I would have loved to have delivered this story in smaller, more in-depth parcels, but this is what we’ve got.
It’s been too long since I’ve posted here. I fell prey to the Catch-22 of travel writing: when there is something going on worth writing about there isn’t enough time to write it. This has been the way things have been on this blog for the past few years. It basically the personal diary of someone traveling the world trying to learn as much as possible about what’s going on. It’s a decent story but one that’s proved challenging to keep up with in the torrents of articles to file, books to finish, docs to make.
Sheremetyevo vortex
I left this narrative off in Moscow Sheremetyevo airport, and I have to mention that it was not intentional how I was talking about how people tend to disappear in that place … and then disappeared from blogging for a month. I actually didn’t fall into the Sheremetyevo vortex — I went to Armenia instead. I did my thing at the World Congress of Information Technology (WCIT), which is touted as the world’s largest such conference.
I go to conferences about the topics that I cover fairly regularly. Oftentimes, I’m paid to be a speaker. Sometimes, I’m just there to meet and interview people who operate in my areas of focus. Basically, you go off to somewhere and hang out with people who are interested in the same things you are — a well-delineated social ring that we can step into and become big shots.
I do favorites
I do favorites for no other reason than it makes for polite conversation. So when someone asks, “What is your favorite country,” I have an answer. Saying things like, “I don’t do favorites” doesn’t make you look sophisticated. It makes you look like a difficult to converse with prick.
That said, Armenia is one of my favorite countries. It’s a beautiful place with perfect weather with engaging people who like to eat big hunks of animal at the historic crossroads of planet earth. It’s not really where the proverbial It is at but it’s where I want to be. So when the invite came in to cover a big tech conference there last month I jumped on it.
The other center
Decentralization was the theme of Armenia’s WCIT — how the world is evolving towards a network of dozens of high-tech hubs which blanket the world rather than everything being developed in one or two super hubs — like Shenzhen or Silicon Valley. This is a lifeline for countries like Armenia, granting them a sudden bid for relevance and a much needed way forward. WCIT coming to this little landlocked country nestled within the bosom of unfriendly neighbors was the biggest thing that’s happened there since the revolution — the city of Yerevan was mobilized and no expense was spared in making it a national-level event.

### MATERIAL SUPPLIED
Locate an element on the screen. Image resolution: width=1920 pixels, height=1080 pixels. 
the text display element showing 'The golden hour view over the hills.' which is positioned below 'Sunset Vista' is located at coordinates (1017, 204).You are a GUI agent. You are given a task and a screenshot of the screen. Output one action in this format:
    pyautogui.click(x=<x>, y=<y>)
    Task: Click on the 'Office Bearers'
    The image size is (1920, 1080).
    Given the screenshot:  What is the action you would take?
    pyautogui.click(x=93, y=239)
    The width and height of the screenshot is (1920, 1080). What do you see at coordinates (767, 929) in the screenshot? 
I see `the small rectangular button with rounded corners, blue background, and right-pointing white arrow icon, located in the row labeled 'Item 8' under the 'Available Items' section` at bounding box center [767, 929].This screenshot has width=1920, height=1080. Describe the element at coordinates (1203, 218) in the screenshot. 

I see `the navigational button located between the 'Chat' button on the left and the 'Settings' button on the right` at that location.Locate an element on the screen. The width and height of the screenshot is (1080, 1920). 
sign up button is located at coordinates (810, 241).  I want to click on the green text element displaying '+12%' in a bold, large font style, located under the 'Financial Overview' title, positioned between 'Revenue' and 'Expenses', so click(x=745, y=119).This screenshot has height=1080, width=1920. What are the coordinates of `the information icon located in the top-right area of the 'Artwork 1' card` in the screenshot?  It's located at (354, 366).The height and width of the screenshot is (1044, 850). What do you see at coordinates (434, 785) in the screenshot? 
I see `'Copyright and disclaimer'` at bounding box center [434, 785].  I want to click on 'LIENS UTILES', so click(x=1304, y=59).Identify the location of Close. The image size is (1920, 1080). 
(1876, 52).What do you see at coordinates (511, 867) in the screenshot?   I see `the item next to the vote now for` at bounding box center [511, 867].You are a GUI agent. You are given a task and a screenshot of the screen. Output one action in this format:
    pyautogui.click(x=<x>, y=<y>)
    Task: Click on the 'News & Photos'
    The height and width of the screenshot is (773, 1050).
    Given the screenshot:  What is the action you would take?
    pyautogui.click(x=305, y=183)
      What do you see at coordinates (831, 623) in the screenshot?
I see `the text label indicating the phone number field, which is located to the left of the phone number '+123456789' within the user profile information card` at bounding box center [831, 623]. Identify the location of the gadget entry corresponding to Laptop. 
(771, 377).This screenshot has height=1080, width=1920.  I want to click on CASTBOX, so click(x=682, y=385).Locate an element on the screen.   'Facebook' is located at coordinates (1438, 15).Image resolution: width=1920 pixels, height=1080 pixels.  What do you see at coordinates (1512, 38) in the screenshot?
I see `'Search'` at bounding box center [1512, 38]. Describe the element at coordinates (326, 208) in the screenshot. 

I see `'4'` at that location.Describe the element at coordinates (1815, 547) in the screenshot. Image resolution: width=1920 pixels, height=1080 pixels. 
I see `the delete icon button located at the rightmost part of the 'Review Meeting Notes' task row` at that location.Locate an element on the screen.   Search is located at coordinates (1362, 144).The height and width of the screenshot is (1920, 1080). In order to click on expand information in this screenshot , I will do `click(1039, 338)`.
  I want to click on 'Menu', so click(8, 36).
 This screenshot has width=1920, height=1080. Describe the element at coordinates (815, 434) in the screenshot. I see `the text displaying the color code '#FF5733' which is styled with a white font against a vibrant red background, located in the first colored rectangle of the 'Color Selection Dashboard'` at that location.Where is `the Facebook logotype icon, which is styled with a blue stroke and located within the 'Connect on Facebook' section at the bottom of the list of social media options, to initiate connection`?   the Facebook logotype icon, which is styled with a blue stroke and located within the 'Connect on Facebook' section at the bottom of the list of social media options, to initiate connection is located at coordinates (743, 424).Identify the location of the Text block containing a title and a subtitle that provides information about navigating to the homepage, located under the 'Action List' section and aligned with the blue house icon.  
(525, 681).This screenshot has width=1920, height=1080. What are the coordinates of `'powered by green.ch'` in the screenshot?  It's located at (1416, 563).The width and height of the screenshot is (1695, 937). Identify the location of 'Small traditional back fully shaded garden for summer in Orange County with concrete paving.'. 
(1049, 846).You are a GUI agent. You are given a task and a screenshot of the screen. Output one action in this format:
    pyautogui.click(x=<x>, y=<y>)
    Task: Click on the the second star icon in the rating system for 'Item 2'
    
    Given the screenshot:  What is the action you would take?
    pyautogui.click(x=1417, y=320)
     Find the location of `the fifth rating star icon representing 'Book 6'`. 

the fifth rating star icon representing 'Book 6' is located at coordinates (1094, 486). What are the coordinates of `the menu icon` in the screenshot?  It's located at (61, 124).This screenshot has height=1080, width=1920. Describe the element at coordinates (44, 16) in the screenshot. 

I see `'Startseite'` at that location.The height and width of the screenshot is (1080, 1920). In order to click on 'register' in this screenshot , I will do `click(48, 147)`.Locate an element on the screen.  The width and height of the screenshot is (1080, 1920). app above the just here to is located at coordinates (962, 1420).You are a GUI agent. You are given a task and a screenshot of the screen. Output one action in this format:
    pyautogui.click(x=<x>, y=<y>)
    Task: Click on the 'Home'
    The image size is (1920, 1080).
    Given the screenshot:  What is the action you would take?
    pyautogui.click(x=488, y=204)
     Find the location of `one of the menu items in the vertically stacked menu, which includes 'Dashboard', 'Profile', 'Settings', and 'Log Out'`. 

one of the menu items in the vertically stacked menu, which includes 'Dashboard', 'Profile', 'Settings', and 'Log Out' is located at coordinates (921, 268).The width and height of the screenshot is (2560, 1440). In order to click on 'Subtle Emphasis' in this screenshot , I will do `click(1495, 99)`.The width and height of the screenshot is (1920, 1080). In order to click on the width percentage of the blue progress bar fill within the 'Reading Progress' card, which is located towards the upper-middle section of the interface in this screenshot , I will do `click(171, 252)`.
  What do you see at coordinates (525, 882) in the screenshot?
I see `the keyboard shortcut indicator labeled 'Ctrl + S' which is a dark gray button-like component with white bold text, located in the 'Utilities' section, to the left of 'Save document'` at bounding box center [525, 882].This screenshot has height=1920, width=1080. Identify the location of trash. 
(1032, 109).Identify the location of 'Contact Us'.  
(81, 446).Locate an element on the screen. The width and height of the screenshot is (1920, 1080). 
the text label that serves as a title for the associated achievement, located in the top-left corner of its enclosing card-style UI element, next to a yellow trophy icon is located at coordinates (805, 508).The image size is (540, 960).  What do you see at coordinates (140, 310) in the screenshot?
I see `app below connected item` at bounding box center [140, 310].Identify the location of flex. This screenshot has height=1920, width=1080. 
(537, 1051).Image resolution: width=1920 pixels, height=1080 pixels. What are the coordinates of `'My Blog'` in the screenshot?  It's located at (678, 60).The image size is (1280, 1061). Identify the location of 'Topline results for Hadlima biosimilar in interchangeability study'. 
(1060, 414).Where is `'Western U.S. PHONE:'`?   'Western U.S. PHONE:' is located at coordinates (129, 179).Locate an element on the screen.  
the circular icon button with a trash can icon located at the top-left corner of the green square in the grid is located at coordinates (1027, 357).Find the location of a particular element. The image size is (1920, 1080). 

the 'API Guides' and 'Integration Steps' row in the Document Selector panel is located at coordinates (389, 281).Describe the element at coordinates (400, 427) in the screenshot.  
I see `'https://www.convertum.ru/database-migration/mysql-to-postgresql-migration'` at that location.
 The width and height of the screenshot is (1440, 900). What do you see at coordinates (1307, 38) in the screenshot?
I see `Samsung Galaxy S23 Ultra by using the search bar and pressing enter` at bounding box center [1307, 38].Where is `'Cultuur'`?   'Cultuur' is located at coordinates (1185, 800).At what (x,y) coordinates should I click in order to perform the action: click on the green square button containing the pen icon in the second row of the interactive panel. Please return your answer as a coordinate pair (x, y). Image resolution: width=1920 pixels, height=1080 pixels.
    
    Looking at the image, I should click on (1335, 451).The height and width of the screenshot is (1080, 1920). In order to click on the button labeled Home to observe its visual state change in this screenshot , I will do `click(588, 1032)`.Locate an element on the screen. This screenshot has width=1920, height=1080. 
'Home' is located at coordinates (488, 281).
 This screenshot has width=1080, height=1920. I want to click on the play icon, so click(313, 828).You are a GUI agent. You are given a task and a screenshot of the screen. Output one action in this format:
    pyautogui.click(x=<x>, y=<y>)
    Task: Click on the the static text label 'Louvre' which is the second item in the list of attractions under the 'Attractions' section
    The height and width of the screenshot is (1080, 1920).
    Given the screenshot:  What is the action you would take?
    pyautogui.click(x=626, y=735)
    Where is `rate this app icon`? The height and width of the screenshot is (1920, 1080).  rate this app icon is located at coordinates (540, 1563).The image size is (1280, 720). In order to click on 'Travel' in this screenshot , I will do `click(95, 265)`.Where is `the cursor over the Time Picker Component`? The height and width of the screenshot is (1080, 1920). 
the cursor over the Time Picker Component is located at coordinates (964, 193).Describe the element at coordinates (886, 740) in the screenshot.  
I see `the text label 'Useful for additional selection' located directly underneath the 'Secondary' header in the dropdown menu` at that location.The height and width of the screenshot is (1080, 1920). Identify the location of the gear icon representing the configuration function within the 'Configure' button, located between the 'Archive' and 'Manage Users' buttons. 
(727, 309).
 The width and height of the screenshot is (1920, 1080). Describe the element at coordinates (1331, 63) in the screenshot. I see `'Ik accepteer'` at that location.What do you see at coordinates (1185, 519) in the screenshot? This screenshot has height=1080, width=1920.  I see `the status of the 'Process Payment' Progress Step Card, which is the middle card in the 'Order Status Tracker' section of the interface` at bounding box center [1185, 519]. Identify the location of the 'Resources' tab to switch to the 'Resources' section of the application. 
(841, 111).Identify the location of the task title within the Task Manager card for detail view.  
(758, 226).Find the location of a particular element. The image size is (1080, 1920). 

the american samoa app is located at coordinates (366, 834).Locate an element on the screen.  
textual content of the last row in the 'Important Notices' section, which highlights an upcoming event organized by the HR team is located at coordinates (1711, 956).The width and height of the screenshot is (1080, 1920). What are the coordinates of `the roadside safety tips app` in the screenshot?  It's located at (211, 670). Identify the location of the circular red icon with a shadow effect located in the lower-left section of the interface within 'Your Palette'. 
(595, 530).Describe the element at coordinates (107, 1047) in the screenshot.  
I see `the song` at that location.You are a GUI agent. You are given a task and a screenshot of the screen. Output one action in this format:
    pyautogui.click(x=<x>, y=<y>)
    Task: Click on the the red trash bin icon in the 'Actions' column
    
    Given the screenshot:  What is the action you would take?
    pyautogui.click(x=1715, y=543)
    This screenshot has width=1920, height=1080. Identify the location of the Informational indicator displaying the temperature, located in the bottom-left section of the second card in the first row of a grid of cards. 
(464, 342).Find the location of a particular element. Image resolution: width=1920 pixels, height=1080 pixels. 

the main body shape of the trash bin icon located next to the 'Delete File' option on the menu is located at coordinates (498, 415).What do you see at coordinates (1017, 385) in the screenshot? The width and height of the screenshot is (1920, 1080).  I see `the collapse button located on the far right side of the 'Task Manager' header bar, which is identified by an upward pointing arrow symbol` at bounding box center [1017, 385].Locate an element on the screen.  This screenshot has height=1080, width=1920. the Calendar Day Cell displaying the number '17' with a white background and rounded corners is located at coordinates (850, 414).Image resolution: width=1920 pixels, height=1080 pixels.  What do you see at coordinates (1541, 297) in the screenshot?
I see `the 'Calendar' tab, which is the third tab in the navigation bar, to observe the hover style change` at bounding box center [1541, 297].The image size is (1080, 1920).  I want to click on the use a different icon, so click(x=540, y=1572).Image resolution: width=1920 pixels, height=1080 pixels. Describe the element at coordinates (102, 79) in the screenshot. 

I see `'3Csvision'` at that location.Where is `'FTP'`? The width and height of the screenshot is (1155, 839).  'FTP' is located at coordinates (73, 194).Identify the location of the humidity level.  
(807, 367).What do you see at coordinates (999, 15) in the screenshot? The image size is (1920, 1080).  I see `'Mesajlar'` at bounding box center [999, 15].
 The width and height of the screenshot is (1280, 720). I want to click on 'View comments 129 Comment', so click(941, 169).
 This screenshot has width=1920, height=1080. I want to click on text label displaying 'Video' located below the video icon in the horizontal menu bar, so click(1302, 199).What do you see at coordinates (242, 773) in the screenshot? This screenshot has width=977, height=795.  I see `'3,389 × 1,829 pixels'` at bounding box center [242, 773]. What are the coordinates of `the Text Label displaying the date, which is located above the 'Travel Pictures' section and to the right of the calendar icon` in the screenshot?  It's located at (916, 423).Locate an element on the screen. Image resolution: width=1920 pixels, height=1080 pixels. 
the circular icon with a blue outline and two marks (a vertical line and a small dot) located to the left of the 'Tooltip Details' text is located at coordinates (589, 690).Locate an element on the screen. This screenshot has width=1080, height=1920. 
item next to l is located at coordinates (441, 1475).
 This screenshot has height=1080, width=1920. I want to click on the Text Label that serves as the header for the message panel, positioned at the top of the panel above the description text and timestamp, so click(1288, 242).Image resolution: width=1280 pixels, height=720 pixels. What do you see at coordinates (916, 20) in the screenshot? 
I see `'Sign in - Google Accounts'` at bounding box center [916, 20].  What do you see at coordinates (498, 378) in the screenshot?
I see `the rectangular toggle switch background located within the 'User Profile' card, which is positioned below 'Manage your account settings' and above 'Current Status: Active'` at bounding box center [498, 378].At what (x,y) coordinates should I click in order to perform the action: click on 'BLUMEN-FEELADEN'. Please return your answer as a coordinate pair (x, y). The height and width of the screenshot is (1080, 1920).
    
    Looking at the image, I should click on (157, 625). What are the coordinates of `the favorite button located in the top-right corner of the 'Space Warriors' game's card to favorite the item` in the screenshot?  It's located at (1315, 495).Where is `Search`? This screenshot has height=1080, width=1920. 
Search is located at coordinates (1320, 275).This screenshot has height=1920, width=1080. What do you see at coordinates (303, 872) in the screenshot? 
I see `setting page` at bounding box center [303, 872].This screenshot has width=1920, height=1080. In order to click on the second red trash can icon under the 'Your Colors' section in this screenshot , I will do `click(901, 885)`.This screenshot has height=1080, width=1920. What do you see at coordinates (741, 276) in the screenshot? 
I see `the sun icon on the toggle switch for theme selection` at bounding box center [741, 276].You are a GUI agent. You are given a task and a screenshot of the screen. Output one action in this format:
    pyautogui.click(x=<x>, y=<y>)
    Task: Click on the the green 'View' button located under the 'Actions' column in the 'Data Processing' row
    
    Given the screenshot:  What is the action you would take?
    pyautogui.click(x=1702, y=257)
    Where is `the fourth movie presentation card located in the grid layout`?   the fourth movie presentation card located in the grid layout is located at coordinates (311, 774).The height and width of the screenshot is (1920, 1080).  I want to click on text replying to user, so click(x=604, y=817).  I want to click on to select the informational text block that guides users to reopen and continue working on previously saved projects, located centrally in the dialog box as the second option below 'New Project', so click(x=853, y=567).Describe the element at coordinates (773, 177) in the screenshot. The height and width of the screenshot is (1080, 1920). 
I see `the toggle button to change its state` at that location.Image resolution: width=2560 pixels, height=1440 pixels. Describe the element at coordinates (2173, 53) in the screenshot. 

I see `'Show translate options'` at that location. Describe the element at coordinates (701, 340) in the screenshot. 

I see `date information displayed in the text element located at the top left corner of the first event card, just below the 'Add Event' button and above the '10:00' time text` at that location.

### LIST OF TASKS
A: What theme does the travel post about Armenia give for that country's WCIT conference?
B: Please write the next part of the travel post about the tech conference in Armenia, picking up after its final sentence.

### THE REPLIES
A: Decentralization.

B:
But not everyone was so pleased.
It was 7 am and I was standing by the vans that were designated to take us out to the conference hall. An older lady with a ziplock bag of documents, a toothbrush, a half-used thing of toothpaste, and a nub of soap — the get-up that they hand you when you’re released from jail or a mental institution. She was chattering at me aggressively in Russian.
“Do you speak English?”
“No?”
“I don’t understand what you’re saying.”
She kept talking in Russian so I turned to walk away. As soon as I did so she flipped into fluent English.
“There is no center of the universe,” she roared. “The universe is not round or square and there is no center. Artificial intelligence, what you are creating, goes against the will of God and what you are creating will destroy the universe! But before it destroys the universe it will destroy you!”
I agreed with her.
The conference life
I usually have little interest in what anyone says up on stage at these events. Men in suits go up and talk PC nonsense. Nobody really says anything. (Maybe I can include myself in this too when I morph into “man-in-suit.) So I usually look to make connections — i.e. friends — on the sidelines. Often, I’m looking for a partner in crime: someone who also knows that these events are a little BS and that the real action takes place on the peripheries — i.e. someone to crack jokes and party with.
I found that person in Yerevan. He was from Denver and wasn’t really even a journalist. His journalist friend had to drop out of the event at the last minute and asked him if he wanted to go in his place. So he didn’t really know what he was doing and looked towards me for guidance, although I’m not sure if I’m the best of examples. We went to the underground dive bars. Drank too much in them. I believe some of the shots may have been on fire.
I believe it may have looked a little something like this:
***
Next day
Media liaison:
“Did you even experience Armenia or did you just get drunk?”
I showed up late for the second day of the conference, and got caught. My personal media liaison had the look of a disappointed mother on her face. I was nearly twice her age but that didn’t seem to matter — I was scolded.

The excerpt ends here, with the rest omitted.